§ **PROMPT**
After locating the line that contains "How do I perform: Click" in the following entries, reproduce it and each later line exactly, including the last.

Stored data:
== Segment start ==
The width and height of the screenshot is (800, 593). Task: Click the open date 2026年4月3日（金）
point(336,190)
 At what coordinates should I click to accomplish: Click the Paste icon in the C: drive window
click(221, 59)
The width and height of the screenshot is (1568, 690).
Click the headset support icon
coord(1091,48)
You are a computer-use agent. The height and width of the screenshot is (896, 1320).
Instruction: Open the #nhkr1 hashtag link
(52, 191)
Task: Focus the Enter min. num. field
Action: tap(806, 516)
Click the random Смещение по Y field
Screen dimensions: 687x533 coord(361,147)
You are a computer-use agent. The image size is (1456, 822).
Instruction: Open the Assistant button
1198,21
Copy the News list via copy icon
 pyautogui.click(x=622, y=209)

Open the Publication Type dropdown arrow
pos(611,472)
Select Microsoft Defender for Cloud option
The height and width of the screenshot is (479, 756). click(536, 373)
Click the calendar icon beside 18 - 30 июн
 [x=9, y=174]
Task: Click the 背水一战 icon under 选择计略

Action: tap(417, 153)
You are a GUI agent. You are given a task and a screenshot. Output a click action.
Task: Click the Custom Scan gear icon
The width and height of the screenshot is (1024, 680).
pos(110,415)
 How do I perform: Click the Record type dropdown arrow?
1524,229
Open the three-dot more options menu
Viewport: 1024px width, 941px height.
== Segment end ==
§ **EXPECTED ANSWER**
 How do I perform: Click the Record type dropdown arrow?
1524,229
Open the three-dot more options menu
Viewport: 1024px width, 941px height.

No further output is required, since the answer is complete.